**Task statement**
Every line of the records below that has the word "agent" should be copied.

**The input**
-.-.-

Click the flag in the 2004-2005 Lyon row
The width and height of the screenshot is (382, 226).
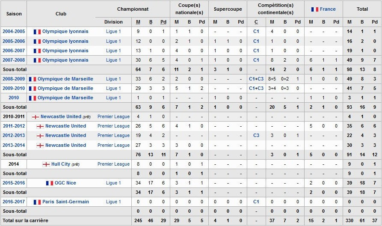coord(37,32)
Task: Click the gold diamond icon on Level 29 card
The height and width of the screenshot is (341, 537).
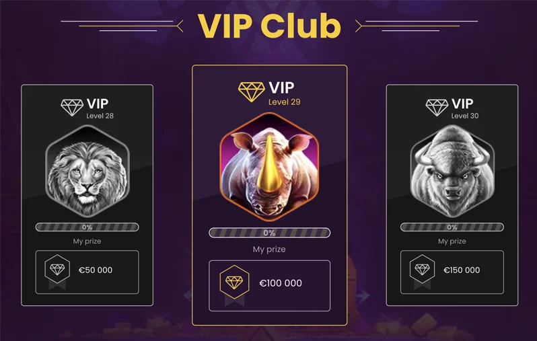Action: [x=252, y=91]
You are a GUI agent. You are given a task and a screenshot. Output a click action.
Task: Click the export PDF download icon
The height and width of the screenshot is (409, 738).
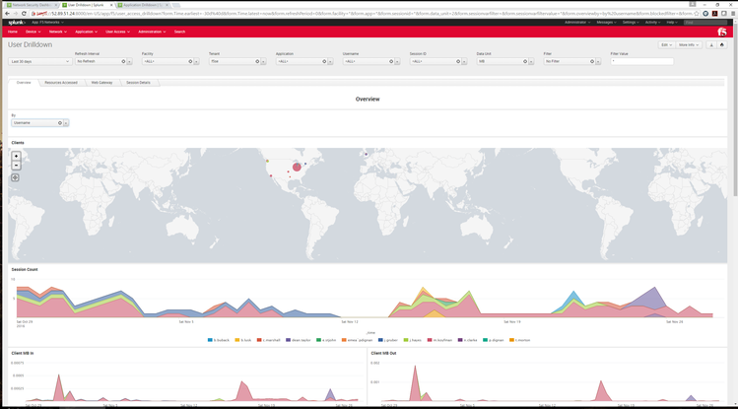tap(711, 44)
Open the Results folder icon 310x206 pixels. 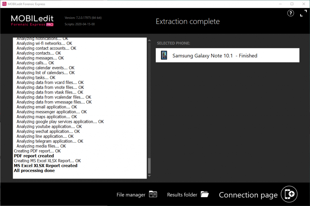(205, 194)
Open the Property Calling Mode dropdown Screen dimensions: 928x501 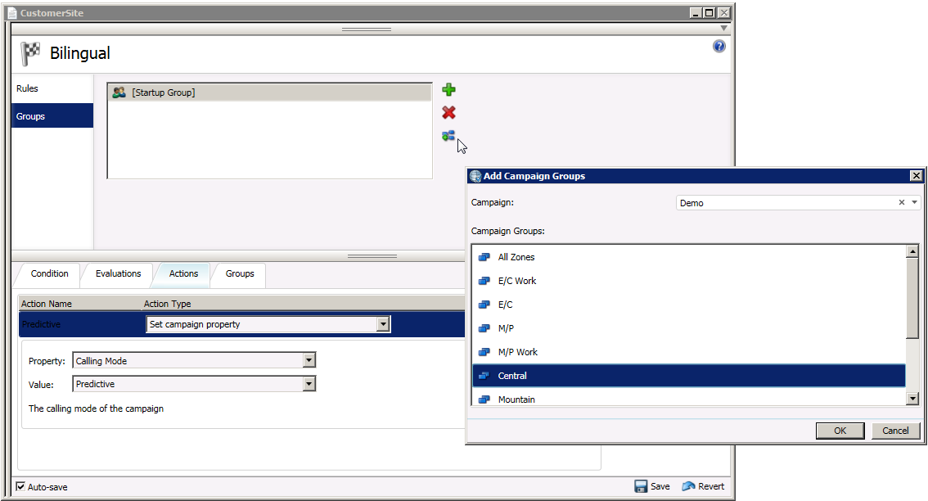coord(309,360)
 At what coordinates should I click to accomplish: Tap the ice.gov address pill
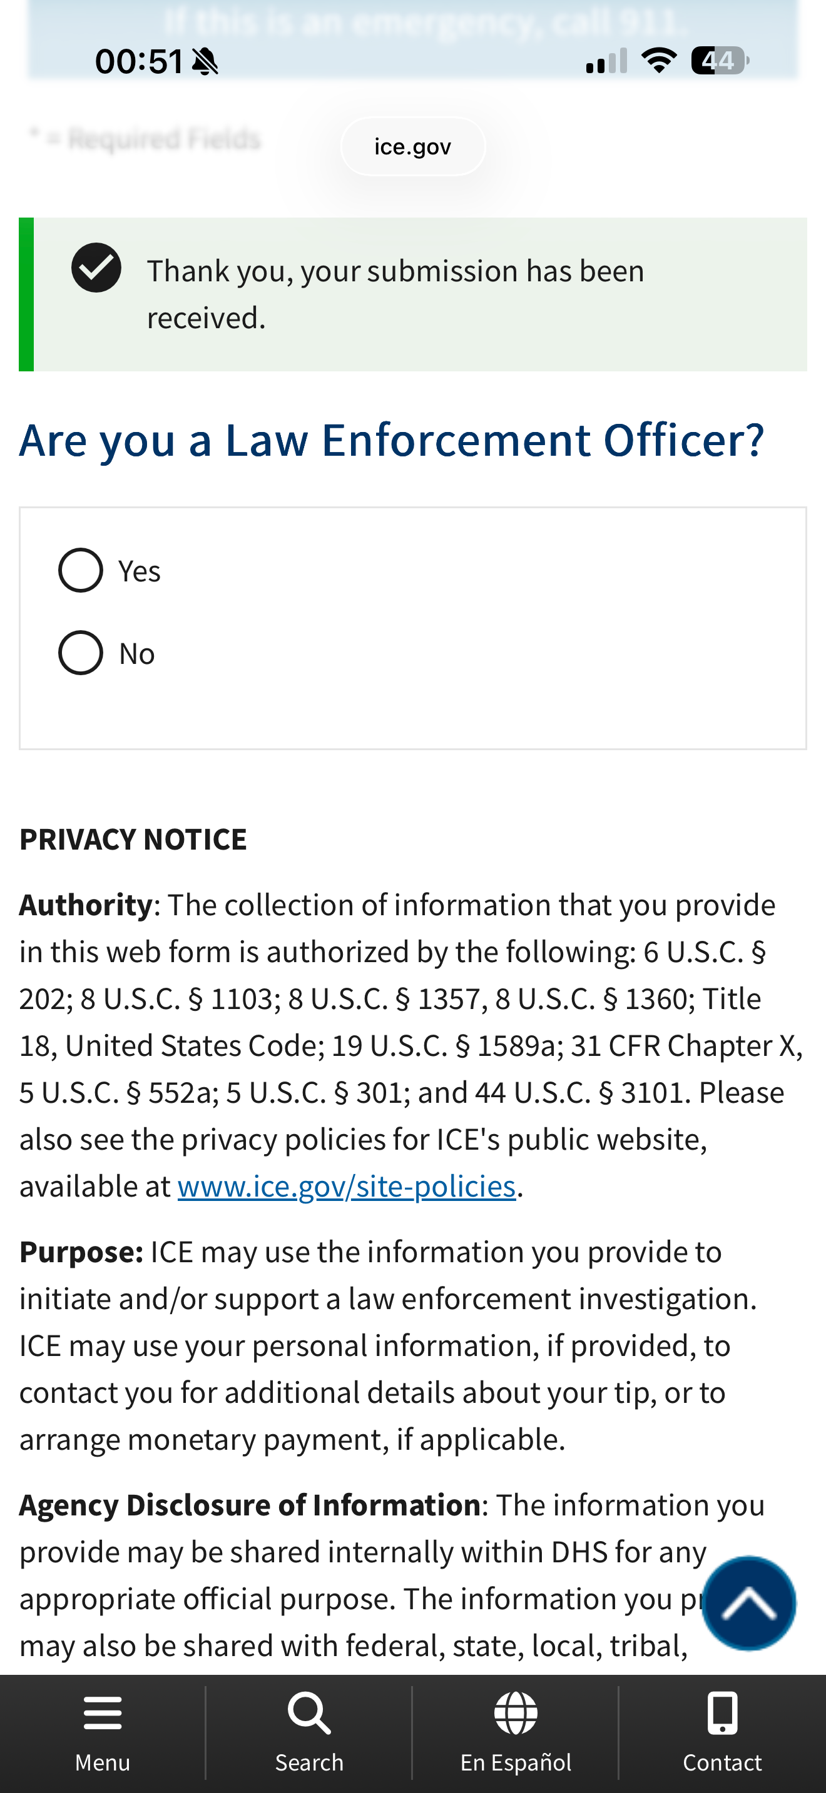[412, 147]
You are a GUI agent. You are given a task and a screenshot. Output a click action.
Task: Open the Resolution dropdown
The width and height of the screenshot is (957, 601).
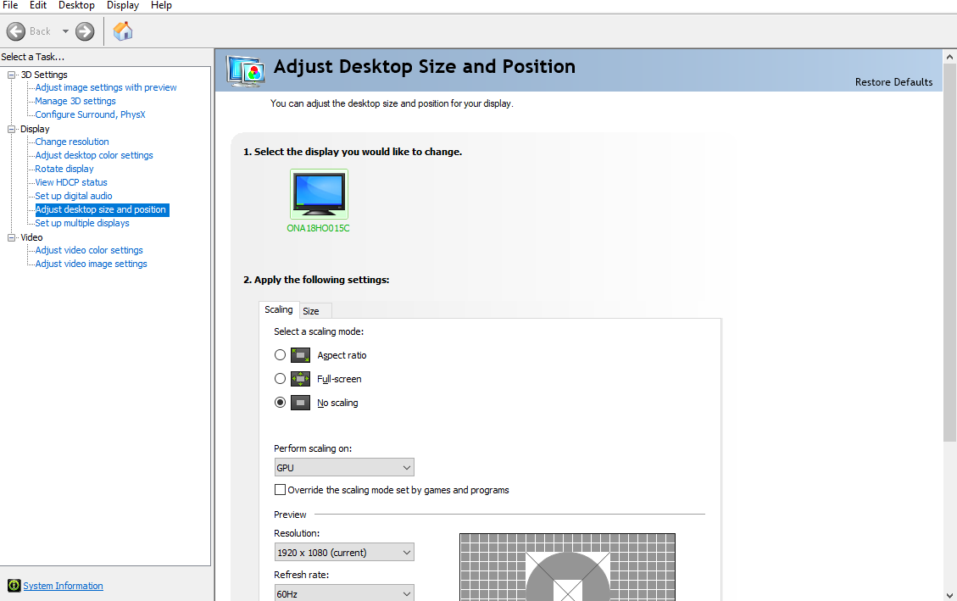click(344, 553)
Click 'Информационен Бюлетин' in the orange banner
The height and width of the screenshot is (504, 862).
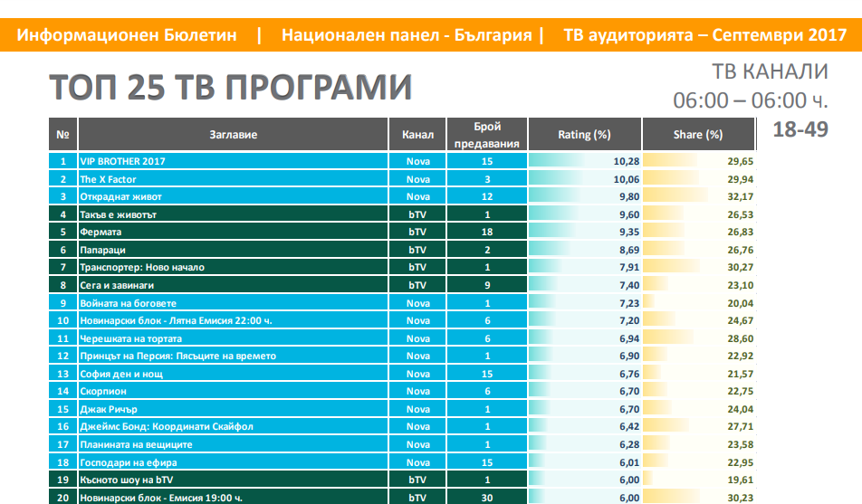(x=127, y=35)
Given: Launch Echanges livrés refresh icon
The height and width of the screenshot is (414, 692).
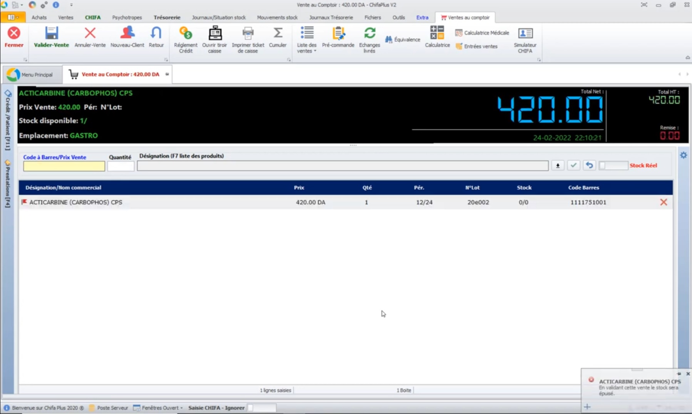Looking at the screenshot, I should 369,34.
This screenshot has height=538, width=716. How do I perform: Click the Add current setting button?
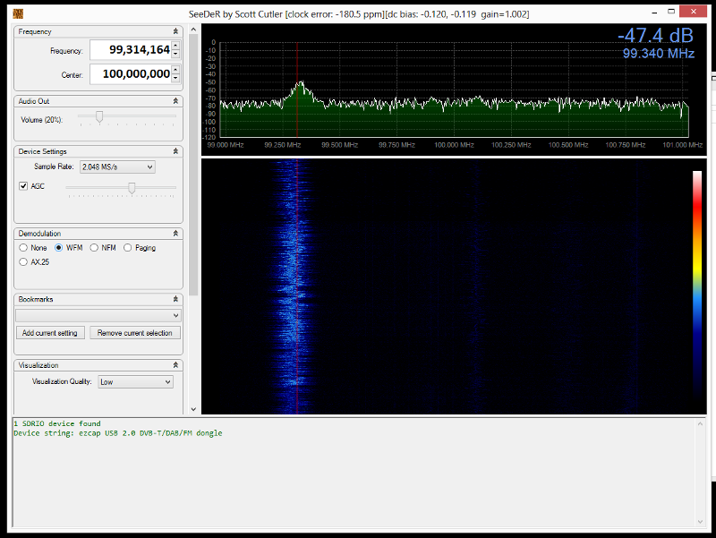click(x=49, y=333)
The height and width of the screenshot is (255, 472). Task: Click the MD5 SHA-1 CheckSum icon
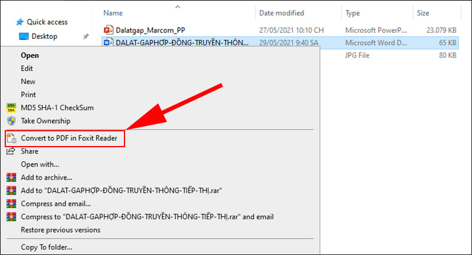(x=11, y=108)
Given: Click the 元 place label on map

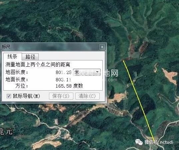Looking at the screenshot, I should pyautogui.click(x=8, y=131).
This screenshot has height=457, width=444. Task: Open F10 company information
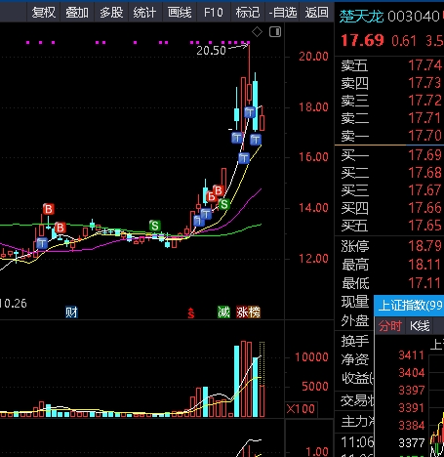tap(214, 13)
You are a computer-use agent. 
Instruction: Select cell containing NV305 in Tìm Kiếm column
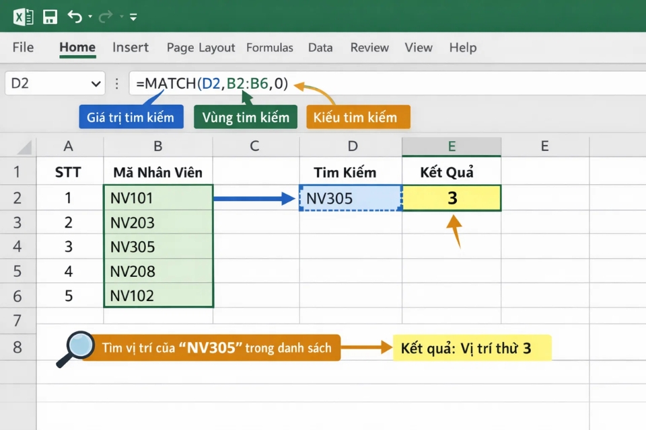coord(350,198)
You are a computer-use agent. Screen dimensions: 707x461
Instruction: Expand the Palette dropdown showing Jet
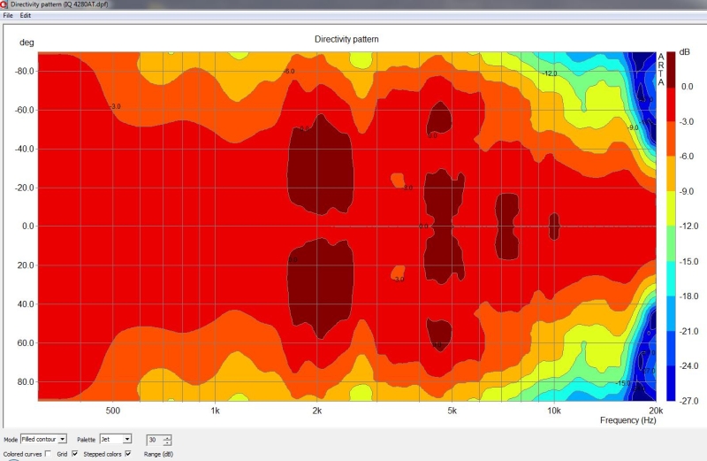pos(127,439)
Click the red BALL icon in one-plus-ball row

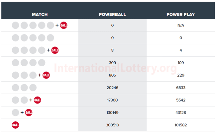29,112
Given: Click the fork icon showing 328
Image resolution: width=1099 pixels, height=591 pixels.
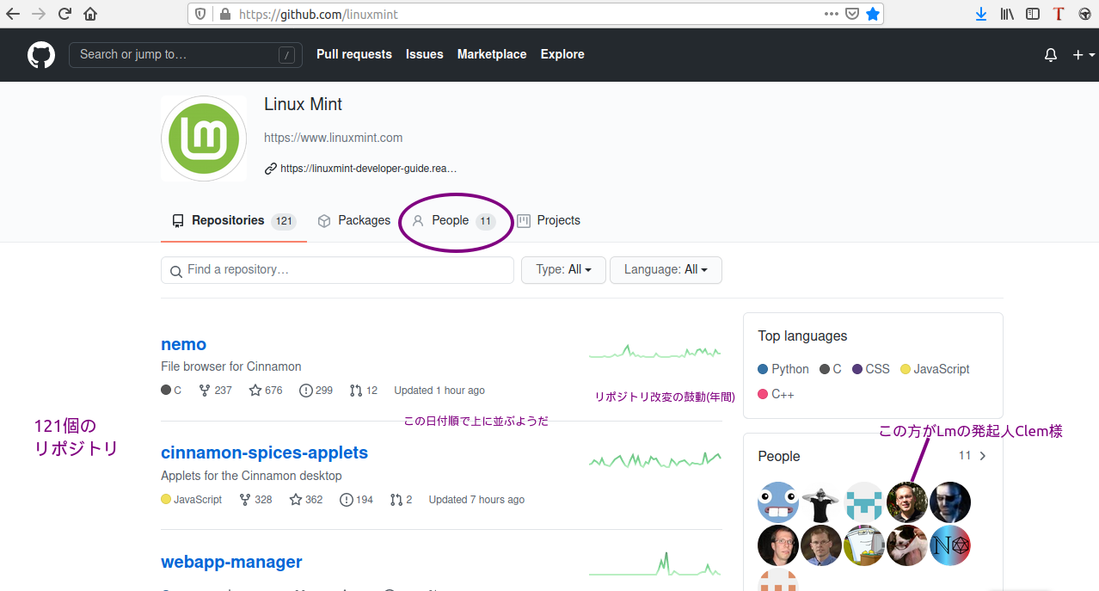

-.-.-

**Answer area**
You are a GUI agent. You are given a task and a screenshot. Output a click action.
You are a GUI agent. You are given a task and a screenshot. Output a click action.
You are a computer-use agent. 
You are a computer-use agent. Screen dimensions: 707x461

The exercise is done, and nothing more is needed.